What the task requires: Copy every line of the listing below word for word, but omit the pictures.
+++
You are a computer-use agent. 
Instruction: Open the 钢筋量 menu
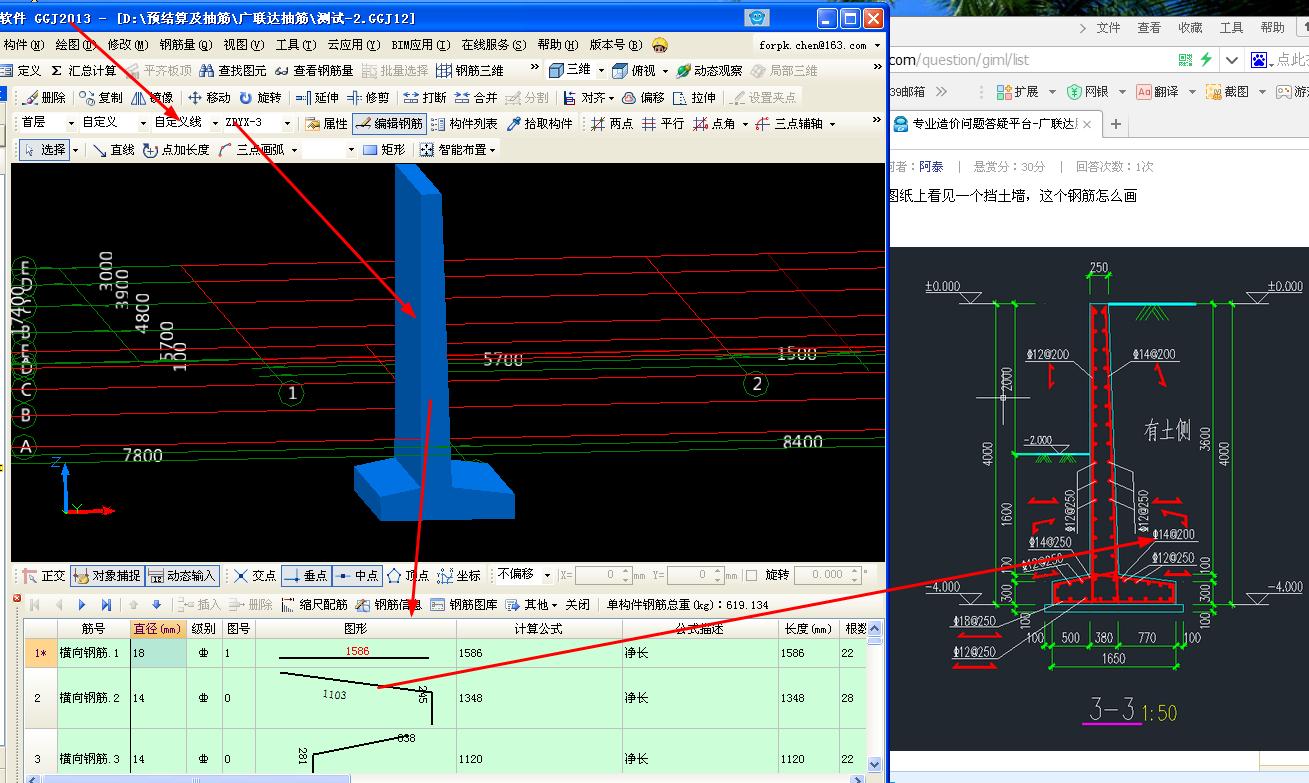[185, 45]
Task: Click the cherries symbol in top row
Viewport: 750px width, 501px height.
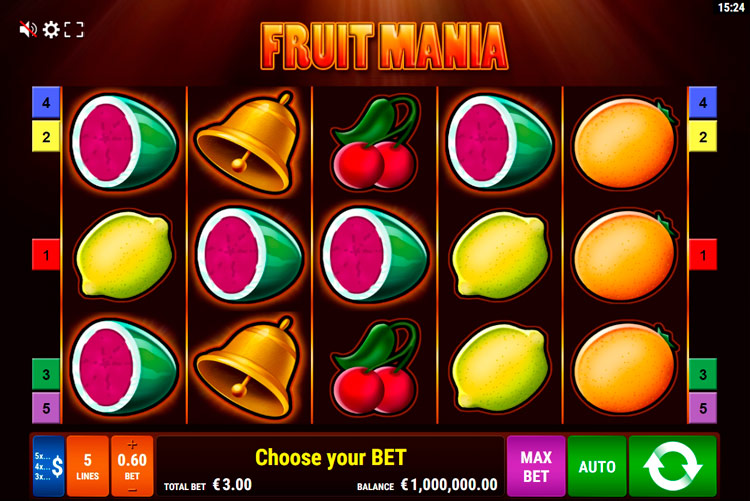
+++
Correct output:
You are a computer-use agent. 
Instruction: Open the 钢筋量 menu
[185, 45]
Task: Click the cherries symbol in top row
Viewport: 750px width, 501px height.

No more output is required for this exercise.